Audit of the Cost and Security Policies and Procedures for USAID's Mobile Devices
Recommendations
USAID's Chief Information Officer implement formal written procedures for reviewing excessive mobile device charges, including the frequency of those reviews and a determination of whether users should be changed to another mobile device plan with features that accommodated the mobile
needs and/or use alternate solutions to meet Agency mobile needs.
USAID's Chief Information Officer implement formal written procedures for reviewing unused mobile devices with responsible Agency officials. At a minimum, the procedures should include an acceptable level for the number and cost of unused devices and the frequency of the reviews (no less than quarterly).

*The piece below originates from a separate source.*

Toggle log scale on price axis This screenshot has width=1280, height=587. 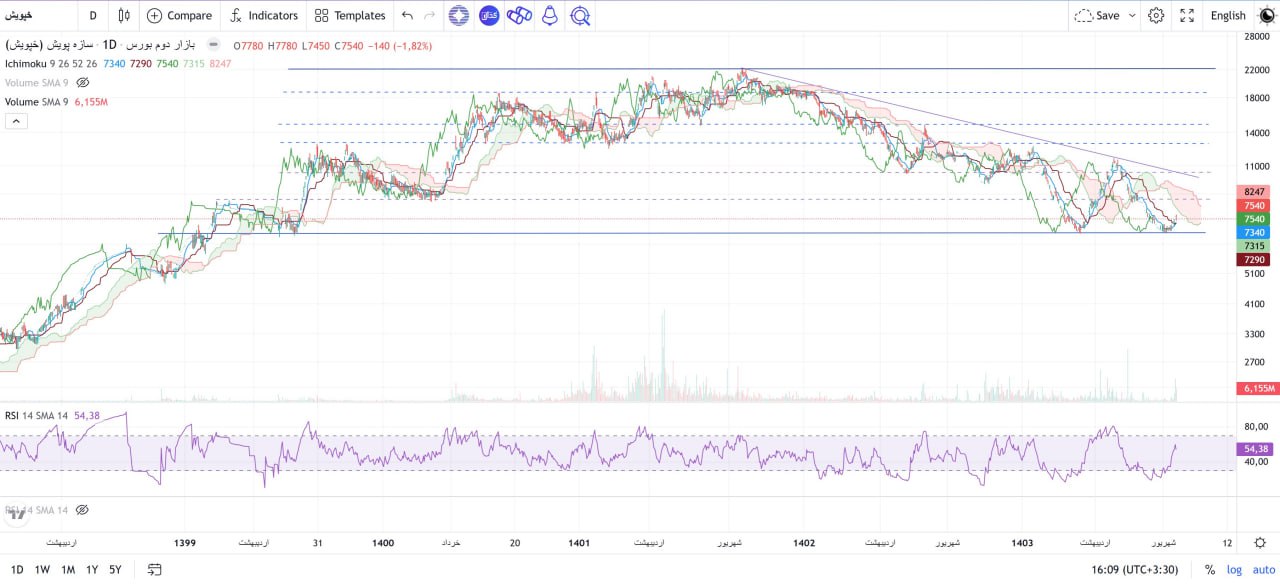coord(1234,570)
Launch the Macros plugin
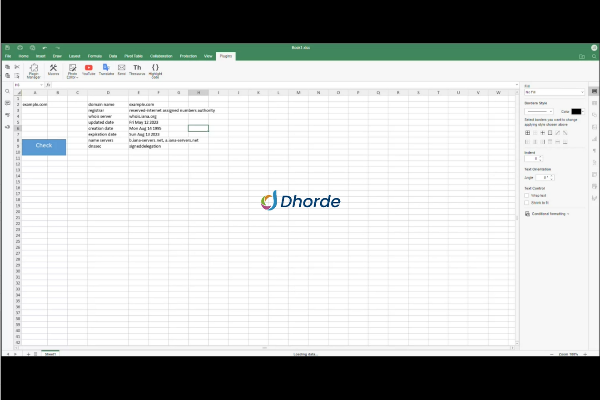This screenshot has width=600, height=400. click(53, 69)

USAID's Chief Information Officer implement documented procedures for mobile devices that define policy violations and describe monitoring for and reporting on those violations (other than when the device is on the network and violates those policies).

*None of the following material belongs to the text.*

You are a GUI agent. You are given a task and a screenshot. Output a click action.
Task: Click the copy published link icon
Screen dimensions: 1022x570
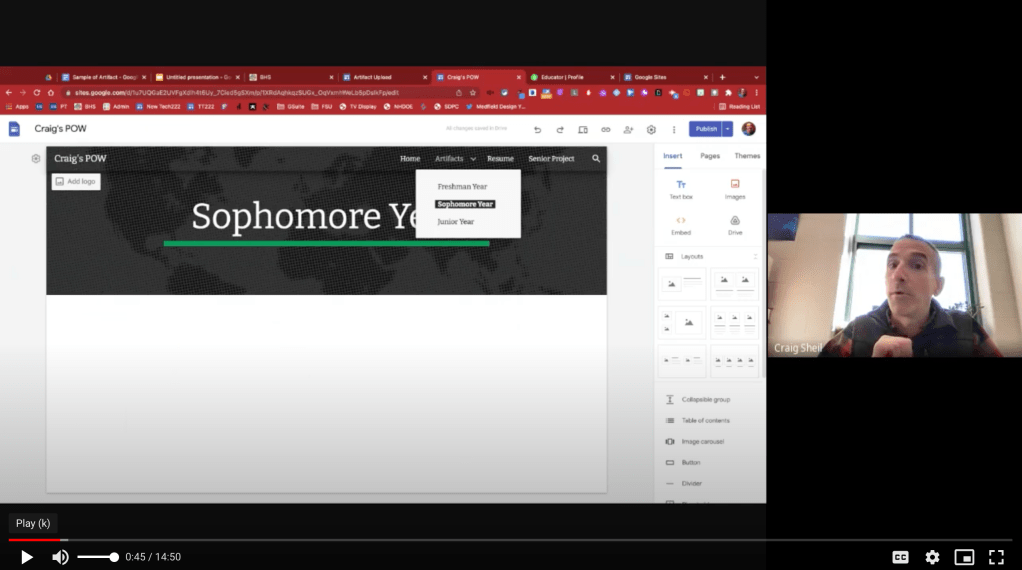[605, 130]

USAID's Chief Information Officer implement documented policies that define the conditions for remotely wiping mobile devices if the device is lost or stolen and is at risk of having its data recovered by an unauthorized individual or entity and for failed password attempts.
USAID's Chief Information Officer implement documented policies that define the conditions for remotely locking devices suspected of being left unlocked in an unsecured location.
USAID's Chief Information Officer implement documented procedures for digitally signing USAID-developed applications.
USAID's Chief Information Officer implement documented procedures that describe how policies will be managed on BlackBerry Enterprise Servers.
USAID's Chief Information Officer implement
documented policies that define which types of mobile devices are permitted to access the Agency's resources.
USAID's Chief Information Officer implement
documented policies that define the degree of access that various classes of mobile devices (e.g., organization-issued devices versus those that are personally owned) can have to Agency resources.
USAID's Chief Information Officer revise Mobile Computing Standards: A Mandatory Reference for ADS Chapter 545 to be consistent with the requirements regarding encryption of information stored on mobile devices in Automated Directives System 545.3.6.6, "Mobile Computing Devices,"
(November 9, 2012).
USAID's Chief Information Officer revise Automated Directives System 549.3.4.3, "Electronic Mail (E-Mail)," to reflect the Agency's current policy regarding e-mail usage for sensitive but unclassified information.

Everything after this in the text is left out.